Trade Guarantees are a financial obligation which entail payment to a beneficiary as a result of failure of the debtor to fulfil their payment obligation.

  • Bonded Warehouse:  SARS (Customs) mandates a bond on warehouses storing imported goods to ensure the     predetermined duty is paid upon clearance and removal. Failure to pay duties on time results in the Bond being invoked, making the Guarantor liable for the duties.
  • Temporary Import & Cross Border Guarantees:  Covering goods in transit to another destination, these bonds facilitate duty-free transit. For instance, goods imported from Mozambique and destined for Swaziland, Lesotho won’t incur duty while in transit in South Africa. The Removal in Transit Bond ensures duty exemption until the goods reach their final destination.

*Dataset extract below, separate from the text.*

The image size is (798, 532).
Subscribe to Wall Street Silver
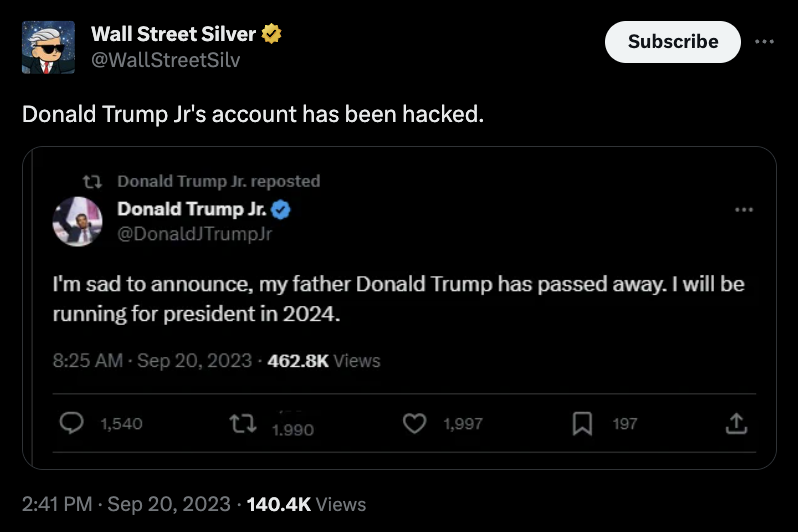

  • Educational guarantees: The Department of Education, requires all educational institutions to lodge a guarantee with them to cover an institution’s unable to render a course to a student which have paid for the course. A student has the right to approach The Department of Education which will thereafter call on the guarantee and reimburse the students. This type of guarantee is provided on behalf of the training institutions.
  • Utility Guarantees: These guarantees are replacing the cash deposit required for an electricity account.
  • Logistic Guarantees: These guarantees are replacing the deposit that is required by Transnet for stock being railed.
  • Development & Reticulation Guarantees: These bonds are in relation to the development of townships. This bond replaced the cash deposit pledged with the Town Council for the supply and installation of water, sewer reticulation and electrical installation.